Source material
-- Opening Marker --

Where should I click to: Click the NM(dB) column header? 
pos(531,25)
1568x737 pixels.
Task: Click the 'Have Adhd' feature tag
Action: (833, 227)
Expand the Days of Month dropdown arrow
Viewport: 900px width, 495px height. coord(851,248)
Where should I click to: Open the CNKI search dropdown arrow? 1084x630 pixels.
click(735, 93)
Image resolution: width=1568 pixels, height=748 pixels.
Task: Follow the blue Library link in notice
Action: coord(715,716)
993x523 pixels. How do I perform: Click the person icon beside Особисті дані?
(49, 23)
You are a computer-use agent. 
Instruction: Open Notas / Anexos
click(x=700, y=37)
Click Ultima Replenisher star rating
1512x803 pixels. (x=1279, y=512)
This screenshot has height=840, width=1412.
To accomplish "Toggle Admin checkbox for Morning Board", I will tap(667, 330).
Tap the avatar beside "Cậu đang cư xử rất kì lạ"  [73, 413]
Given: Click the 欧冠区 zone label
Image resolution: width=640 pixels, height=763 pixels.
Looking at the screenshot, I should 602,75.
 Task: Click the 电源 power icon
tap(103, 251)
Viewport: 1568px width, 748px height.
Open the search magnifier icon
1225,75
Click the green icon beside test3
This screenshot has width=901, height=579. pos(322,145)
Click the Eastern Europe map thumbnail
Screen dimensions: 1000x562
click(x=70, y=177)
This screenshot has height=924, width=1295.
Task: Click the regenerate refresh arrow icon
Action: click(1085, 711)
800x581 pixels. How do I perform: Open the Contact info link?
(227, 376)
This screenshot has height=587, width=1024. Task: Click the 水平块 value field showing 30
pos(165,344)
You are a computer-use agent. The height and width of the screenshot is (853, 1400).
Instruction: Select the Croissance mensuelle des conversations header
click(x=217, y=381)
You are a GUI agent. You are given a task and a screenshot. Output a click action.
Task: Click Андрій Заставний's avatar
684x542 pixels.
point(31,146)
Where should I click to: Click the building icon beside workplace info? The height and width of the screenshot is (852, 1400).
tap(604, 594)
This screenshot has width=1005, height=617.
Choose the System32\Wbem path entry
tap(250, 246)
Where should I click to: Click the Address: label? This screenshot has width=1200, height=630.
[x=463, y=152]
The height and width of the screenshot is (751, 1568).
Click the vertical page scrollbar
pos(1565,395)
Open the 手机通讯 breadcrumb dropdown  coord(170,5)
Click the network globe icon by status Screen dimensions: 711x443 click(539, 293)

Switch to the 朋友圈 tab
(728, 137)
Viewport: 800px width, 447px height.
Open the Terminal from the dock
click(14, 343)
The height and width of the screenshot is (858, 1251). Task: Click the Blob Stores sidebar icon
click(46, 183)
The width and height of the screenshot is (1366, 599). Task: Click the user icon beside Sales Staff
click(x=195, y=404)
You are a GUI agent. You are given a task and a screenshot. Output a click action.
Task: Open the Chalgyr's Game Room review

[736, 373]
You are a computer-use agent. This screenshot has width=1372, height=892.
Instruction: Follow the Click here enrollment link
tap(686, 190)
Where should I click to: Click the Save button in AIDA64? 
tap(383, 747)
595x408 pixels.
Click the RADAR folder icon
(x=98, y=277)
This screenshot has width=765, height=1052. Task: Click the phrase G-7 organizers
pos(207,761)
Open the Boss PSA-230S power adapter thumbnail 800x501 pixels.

-- Closing Marker --

Your assignment
Please go through the material and return each line where the word "computer" appears.

Task answer
You are a computer-use agent. 
You are a computer-use agent. The height and width of the screenshot is (853, 1400).
You are a computer-use agent. This screenshot has width=1372, height=892.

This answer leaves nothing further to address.